OBJECTIVE ▸ Reproduce the lines of the listing below word for word, beginning with the line that contains "I will 524,50." and continuing through the line that contains "(x=721, y=494)", both included.

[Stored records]
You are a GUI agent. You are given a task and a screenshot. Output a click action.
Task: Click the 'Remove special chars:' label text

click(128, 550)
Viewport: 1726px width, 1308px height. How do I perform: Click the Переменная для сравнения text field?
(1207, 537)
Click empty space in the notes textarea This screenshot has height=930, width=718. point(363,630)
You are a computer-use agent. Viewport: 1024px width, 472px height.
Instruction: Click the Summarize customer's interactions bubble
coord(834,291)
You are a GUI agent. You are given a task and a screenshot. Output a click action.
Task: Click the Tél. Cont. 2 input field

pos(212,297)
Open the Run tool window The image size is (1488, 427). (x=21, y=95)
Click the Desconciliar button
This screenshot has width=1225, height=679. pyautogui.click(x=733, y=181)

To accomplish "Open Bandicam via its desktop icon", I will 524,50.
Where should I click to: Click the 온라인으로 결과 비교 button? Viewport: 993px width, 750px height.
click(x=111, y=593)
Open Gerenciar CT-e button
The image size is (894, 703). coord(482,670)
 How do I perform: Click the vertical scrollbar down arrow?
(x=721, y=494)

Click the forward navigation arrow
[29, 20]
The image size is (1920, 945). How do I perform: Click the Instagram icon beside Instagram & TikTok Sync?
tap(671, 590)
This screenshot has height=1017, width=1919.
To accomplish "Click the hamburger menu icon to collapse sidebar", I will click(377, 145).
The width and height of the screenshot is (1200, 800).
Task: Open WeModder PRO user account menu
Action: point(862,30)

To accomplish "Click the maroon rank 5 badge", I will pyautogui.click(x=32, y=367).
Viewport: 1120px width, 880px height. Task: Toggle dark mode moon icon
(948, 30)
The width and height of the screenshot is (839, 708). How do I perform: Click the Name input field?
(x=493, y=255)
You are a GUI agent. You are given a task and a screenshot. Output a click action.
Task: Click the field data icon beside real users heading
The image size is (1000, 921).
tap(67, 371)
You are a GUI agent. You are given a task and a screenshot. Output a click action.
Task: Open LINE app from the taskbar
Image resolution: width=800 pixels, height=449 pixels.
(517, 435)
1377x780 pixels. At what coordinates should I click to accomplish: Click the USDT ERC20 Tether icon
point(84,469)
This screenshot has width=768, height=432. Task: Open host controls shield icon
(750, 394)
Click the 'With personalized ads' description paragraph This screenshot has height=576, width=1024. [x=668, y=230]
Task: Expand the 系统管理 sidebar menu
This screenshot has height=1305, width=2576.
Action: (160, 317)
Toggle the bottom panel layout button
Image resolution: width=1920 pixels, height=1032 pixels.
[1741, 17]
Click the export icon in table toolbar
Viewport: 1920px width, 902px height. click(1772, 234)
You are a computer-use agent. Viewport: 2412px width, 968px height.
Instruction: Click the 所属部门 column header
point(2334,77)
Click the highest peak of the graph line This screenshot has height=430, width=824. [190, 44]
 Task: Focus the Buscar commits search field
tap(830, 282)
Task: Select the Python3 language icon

FINAL RESULT ▸
To accomplish "Open Bandicam via its desktop icon", I will 524,50.
Where should I click to: Click the 온라인으로 결과 비교 button? Viewport: 993px width, 750px height.
click(x=111, y=593)
Open Gerenciar CT-e button
The image size is (894, 703). coord(482,670)
 How do I perform: Click the vertical scrollbar down arrow?
(x=721, y=494)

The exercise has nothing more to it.